Plants, algae and many bacteria draw energy directly from sunlight. To do this, they have unique antennas in the cell membranes (light-harvesting complexes). From there, a quantum of light enters the reaction center inside the cell and triggers a cascade of processes that eventually synthesize the ATP molecule, the universal fuel in the body.

Scientists pay attention to the fact that the conversion of light quanta is very effective: all photons fall from the antennas into the protein-based reaction center. There are many ways to go, but how do photons choose the best? Maybe they use all the ways at once? Hence, it is necessary to allow the imposition of different states of photons on each other – quantum superposition.

Experiments were carried out with live systems in tubes excited by a laser to observe quantum superposition and even a certain “quantum beat”, but the results turned out to be contradictory.
 

Quantum effects in biology
 
Bird’s Compass
A bird called the “Little Godparent” makes a non-stop flight from Alaska to New Zealand through the Pacific Ocean – 11 thousand kilometers. The slightest mistake in the direction would cost her life.

It is established that the birds are guided by the magnetic field of the Earth. Some migratory singing species feel the direction of the magnetic field with an accuracy of five degrees.

To explain the unique navigation abilities, scientists put forward the hypothesis of an integrated bird compass, which is particles of magnetite in the body.

According to another point of view, there are special receptor proteins on the retina of the bird’s eye, which are switched on under the influence of sunlight. Photons knock electrons out of protein molecules, turning them into free radicals. Those acquire a charge and, like magnets, react to a magnetic field. Its change is capable of switching a pair of radicals between two states that exist as if simultaneously. It is assumed that birds feel the difference of these “quantum jumps” and correct the course.
 
Smell

A man discerns thousands of odors, but the physical mechanisms of the sense of smell are not fully known. Getting on mucous, the molecule of an odorous substance meets a protein molecule, somehow it recognizing and sending a signal to nervous cells.

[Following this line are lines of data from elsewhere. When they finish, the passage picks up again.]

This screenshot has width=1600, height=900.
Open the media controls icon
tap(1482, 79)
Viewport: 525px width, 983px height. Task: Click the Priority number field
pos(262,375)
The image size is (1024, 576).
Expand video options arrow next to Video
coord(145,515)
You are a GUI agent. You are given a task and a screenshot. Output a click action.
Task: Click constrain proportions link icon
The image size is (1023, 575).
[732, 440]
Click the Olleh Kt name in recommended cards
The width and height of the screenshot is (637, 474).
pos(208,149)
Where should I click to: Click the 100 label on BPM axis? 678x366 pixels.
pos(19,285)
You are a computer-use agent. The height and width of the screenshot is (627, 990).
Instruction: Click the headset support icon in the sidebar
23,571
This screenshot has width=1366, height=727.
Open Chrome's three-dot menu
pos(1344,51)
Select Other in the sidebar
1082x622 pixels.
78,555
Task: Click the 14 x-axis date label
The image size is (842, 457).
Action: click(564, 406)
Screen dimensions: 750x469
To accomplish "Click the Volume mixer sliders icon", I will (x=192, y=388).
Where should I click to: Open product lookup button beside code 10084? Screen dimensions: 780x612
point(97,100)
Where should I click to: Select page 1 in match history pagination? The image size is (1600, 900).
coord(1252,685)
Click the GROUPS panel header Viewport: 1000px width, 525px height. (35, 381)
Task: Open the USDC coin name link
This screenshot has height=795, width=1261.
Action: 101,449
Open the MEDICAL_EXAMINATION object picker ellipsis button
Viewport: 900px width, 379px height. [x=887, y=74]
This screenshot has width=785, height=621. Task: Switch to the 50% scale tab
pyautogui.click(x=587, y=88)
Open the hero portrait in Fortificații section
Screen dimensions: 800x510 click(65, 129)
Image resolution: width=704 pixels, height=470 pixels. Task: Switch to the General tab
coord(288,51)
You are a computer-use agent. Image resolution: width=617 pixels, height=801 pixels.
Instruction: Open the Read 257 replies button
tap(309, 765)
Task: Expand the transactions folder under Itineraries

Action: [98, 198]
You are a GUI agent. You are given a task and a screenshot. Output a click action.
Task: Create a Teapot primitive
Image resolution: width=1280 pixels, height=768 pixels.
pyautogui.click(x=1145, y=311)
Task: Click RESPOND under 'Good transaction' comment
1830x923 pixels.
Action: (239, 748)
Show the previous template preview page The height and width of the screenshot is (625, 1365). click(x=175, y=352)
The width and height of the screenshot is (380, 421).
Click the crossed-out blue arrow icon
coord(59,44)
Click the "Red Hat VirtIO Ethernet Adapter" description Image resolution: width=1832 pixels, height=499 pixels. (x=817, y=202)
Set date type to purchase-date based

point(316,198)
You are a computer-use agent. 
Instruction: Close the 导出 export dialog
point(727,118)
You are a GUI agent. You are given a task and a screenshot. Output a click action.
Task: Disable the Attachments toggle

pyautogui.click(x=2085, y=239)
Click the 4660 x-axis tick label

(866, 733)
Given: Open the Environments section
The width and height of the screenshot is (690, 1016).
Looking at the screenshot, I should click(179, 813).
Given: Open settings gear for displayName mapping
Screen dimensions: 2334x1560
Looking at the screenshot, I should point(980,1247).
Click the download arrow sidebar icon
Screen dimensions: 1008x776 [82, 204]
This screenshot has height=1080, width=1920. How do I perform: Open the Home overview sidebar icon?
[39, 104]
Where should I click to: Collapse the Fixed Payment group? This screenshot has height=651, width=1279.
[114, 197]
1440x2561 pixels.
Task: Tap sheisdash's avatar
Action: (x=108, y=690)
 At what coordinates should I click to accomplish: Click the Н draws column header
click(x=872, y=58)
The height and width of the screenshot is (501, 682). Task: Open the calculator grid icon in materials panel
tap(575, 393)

There are about 390 types of human olfactory receptors that combine and perceive all possible smells. It is believed that an odoriferous substance, like a key, opens the receptor-lock. However, the smell molecule does not change chemically at the same time. How does the receptor identify it? Apparently, he feels something else in this molecule.

Scientists have suggested that electrons tunnel (pass energy barriers without additional energy) through the molecules of odor and transfer some information code to the receptors. Attempts of appropriate experiments on fruit flies and bees have not yet yielded distinct results.

“The behavior of any complex system, in particular a living cell, is determined by microscopic processes (chemistry), and such processes can only be described by quantum mechanics.” We simply have no alternative. “Another question is how effective this description is today.” Quantum mechanics of complex systems is called quantum informatics – while in its infancy, “- commented RIA Novosti Yuri Ozhigov, a member of the Department of Supercomputers and Quantum Informatics at the Faculty of Computer Science and Computer Science of the Moscow State University named after MV Lomonosov.

The professor believes that progress in quantum biology is hampered by the fact that modern physical instruments are sharpened on non-living objects, experiments on living systems can be problematic with their help.

“I hope these are temporary difficulties,” he concludes.